Stated problem
Retype the following records without any changes.

Entries supplied
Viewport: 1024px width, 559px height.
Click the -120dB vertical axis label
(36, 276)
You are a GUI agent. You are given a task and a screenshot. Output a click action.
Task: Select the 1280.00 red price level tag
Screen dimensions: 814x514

Response for this exercise
Viewport: 1024px width, 559px height.
Click the -120dB vertical axis label
(36, 276)
You are a GUI agent. You are given a task and a screenshot. Output a click action.
Task: Select the 1280.00 red price level tag
Screen dimensions: 814x514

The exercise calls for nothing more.